Collaboration to Design New Medicines for Levodopa-induced Dyskinesia
Nearly all people with Parkinson’s receive levodopa to treat the movement difficulties caused by the body’s loss of its own dopamine. Cells metabolize levodopa, a precursor molecule, into dopamine, which helps individuals regain normal movement.
Prolonged use of levodopa, however, leads to its own set of motor symptoms, known as levodopa-induced dyskinesia. This includes symptoms such as muscle twitches and other erratic movements, and fatigue.

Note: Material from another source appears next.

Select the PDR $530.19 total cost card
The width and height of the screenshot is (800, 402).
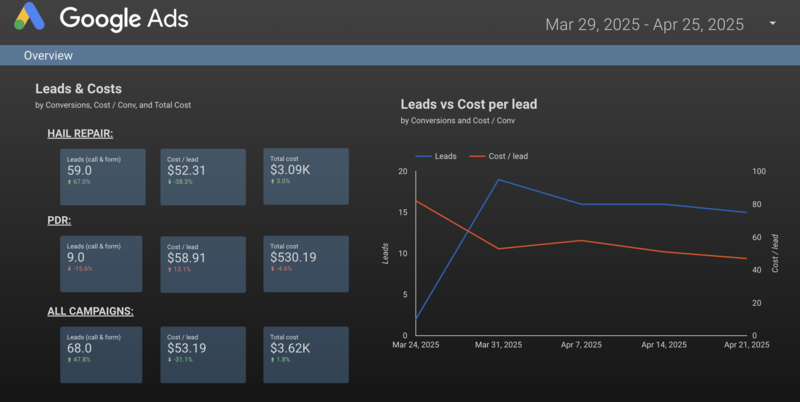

At the moment, this condition is largely treated by adjusting a patient’s levodopa dose and prescribing medications such as Gocovri (amantadine), which, while effective, often provide only short-term relief and can carry their own side effects, such as dizziness, fainting, and hallucinations.

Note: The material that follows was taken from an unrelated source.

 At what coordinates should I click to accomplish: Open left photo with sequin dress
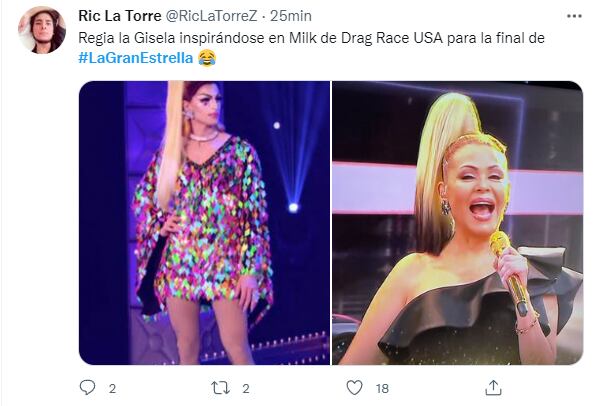coord(204,223)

In the search for better alternatives, the University of Montreal (UdeM) is leading a collaboration that includes the university’s own Institute for Research in Immunology and Cancer (IRIC); IRICoR, a pan-Canadian drug discovery and research commercialization center; and Valence Discovery, an artificial intelligence drug discovery firm.
The research of Daniel Levesque, PhD, a UdeM pharmacy professor leading the effort, focuses on the Nur77/RXR nuclear receptor complex, which appears to be directly involved in levodopa-induced dyskinesia. Animal studies have shown that blocking this receptor or otherwise preventing its activity alleviates symptoms.
Researchers in the project will use Valence’s machine learning platform (machine learning refers to algorithms that adapt and improve automatically, based on experience) to identify chemical structures likely to contribute to highly selective compounds targeting Nur77/RXR.
“We’re thrilled to be working with Dr. Levesque and the world-class team at IRIC, who have an extensive track record of collaborating with leading industry partners,” said Daniel Cohen, CEO of Valence Discovery.
In contrast to many machine learning algorithms, Valence’s “few-shot” drug discovery platform can design drugs based on relatively small amounts of starting data, the company states. This might prove useful in cases where little historical data exists to help guide drug discovery, or where biochemical drug-finding assays cannot be performed at large scale.
“We are extremely pleased to have Valence’s support on this important drug discovery program, and are confident that our joint efforts will significantly accelerate our path to identifying novel compounds that can treat levodopa-induced dyskinesia, a serious side effect of the most common treatment for Parkinson’s disease,” said Levesque.